Feds end talks that could have seen N.S. buy land for golf course development

The federal government is no longer negotiating with Nova Scotia’s Lands and Forestry Department for the sale of surplus Crown land that could have become part of a proposed golf course development.

Lighthouse Links Development Company wants to build as many as three golf courses in Little Harbour on the province’s Eastern Shore. As part of that proposal, the company is trying to buy Crown land from the Nova Scotia government.

The province was also negotiating, on the company’s behalf, to buy 17 hectares of land Ottawa deemed surplus.

Had the province planned to use the land for a public purpose, it could have had the property for one dollar. Because the golf course development doesn’t fit that criteria, the two levels of government were considering a sale for $167,500.

But a spokesperson for Public Services and Procurement Canada recently says those negotiations are off.

“Public Services and Procurement Canada is in discussions with [Environment and Climate Change Canada’s Canadian Wildlife Service] on the transfer of the land,” Helena Sergakis said in an email.

“If finalized, the property on Nova Scotia’s eastern shore would remain in the federal inventory. The Province of Nova Scotia has been notified.”

Public feedback will be considered

Chris Miller, executive director of the Nova Scotia branch of the Canadian Parks and Wilderness Society, said he is delighted, but not surprised, by the news.

“The Trudeau government has been a leader on land conservation in Canada and it would have been shocking to me if they had sold off an ecological hotspot for a golf course.”

Negotiations will continue between the province and company, however, for 285 hectares of provincial Crown land known as Owls Head provincial park.

Last March, the government removed the land from the pending legal protection list in the Parks and Protected Areas Plan. The move allowed Lands and Forestry to enter into negotiations with Lighthouse Links, which hopes to acquire the land to merge it with property the company already owns in Little Harbour.

Miller and others have expressed concern about the land being delisted without consultation. Even after the move was complete, Owls Head remained listed on the government’s website as pending protection for about 10 months.

But a spokesperson for the Lands and Forestry Department said Friday that public feedback on the matter would be considered before any deal is complete.

‘Committed to working with the community’

As part of the letter of offer between the province and company, Lighthouse Links is required to develop a public engagement plan. It must be reviewed by the department.

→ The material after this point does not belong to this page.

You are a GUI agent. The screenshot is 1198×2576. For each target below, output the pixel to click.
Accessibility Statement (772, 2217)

In an email, the company’s lawyer said they are early in the planning stages for public engagement.

“My client will be looking for opportunities to engage with key stakeholders and the community as this proposed project proceeds, particularly as it relates to protection of the environment,” said Sean Glover.

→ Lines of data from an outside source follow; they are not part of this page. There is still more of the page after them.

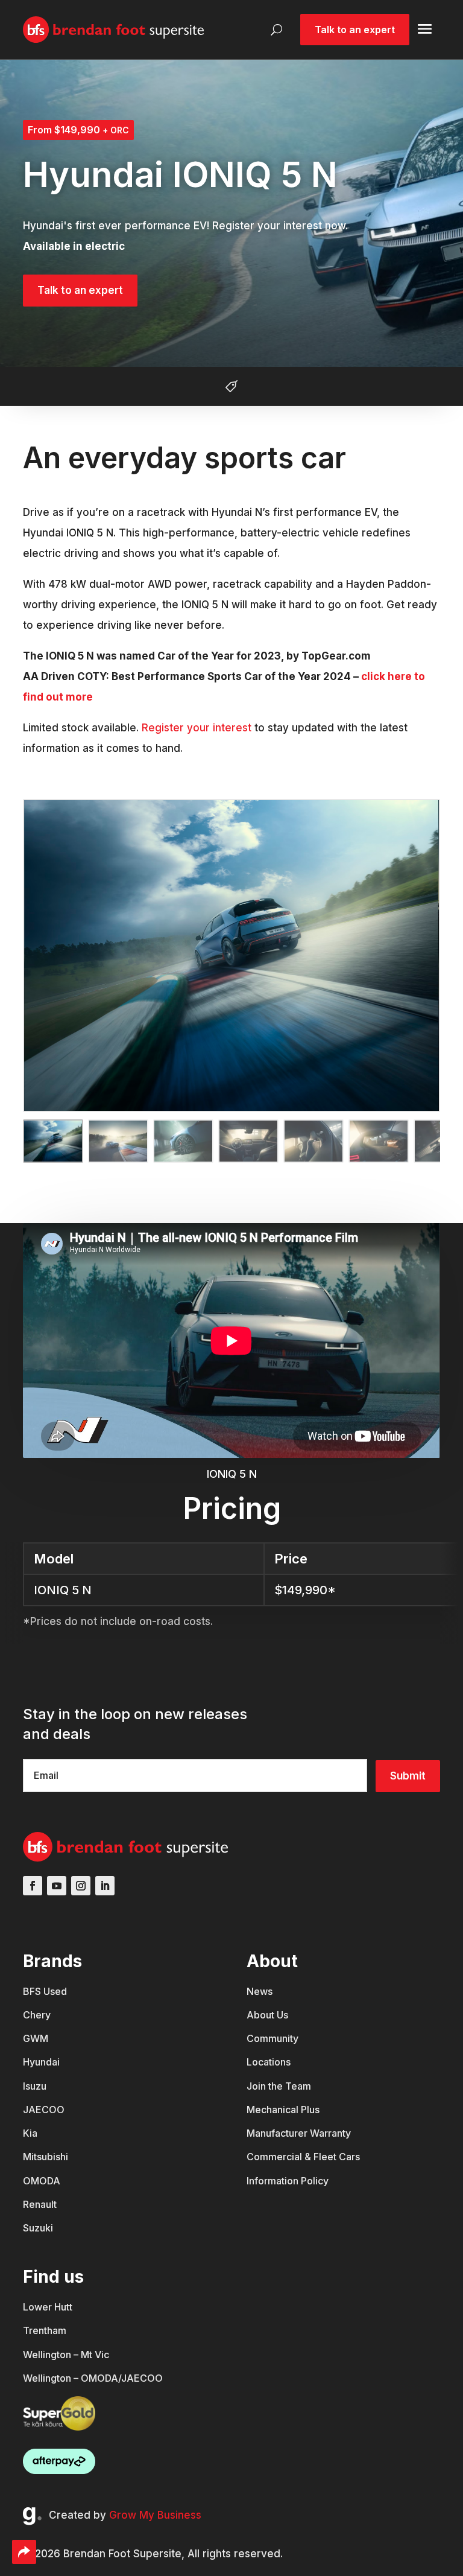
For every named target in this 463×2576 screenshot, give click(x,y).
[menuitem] (52, 1997)
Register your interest (196, 728)
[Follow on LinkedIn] (105, 1885)
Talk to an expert (80, 290)
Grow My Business (155, 2515)
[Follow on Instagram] (80, 1885)
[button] (84, 1141)
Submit (408, 1776)
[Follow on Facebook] (32, 1885)
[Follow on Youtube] (56, 1885)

“Lighthouse Links remains committed to working with the community and government to preserve the legacy and beauty of the Little Harbour community.”

Before a sale could be finalized it would need to be approved by the provincial cabinet. A spokesperson for the province said feedback from the public would be considered as part of those discussions.

Letter writing campaign

But Miller said he takes no comfort in the process because the government did no consultation before delisting the property.

“I don’t trust that they’ll do the right thing,” he said.

He and others worry the development would destroy an ecologically sensitive area that is home to several endangered species and a globally rare ecosystem.

Miller said the outcry over the potential development also shows that people aren’t OK with Crown land along the coast being sold when so little of Nova Scotia’s coastline remains public.

Earlier this week, Miller’s organization set up a website that allows people to send a letter to Premier Stephen McNeil calling on him to protect Owls Head and keep it in public hands.

“Already 1,000 letters have gone in,” said Miller. “That’s a very large response in a very short period of time.”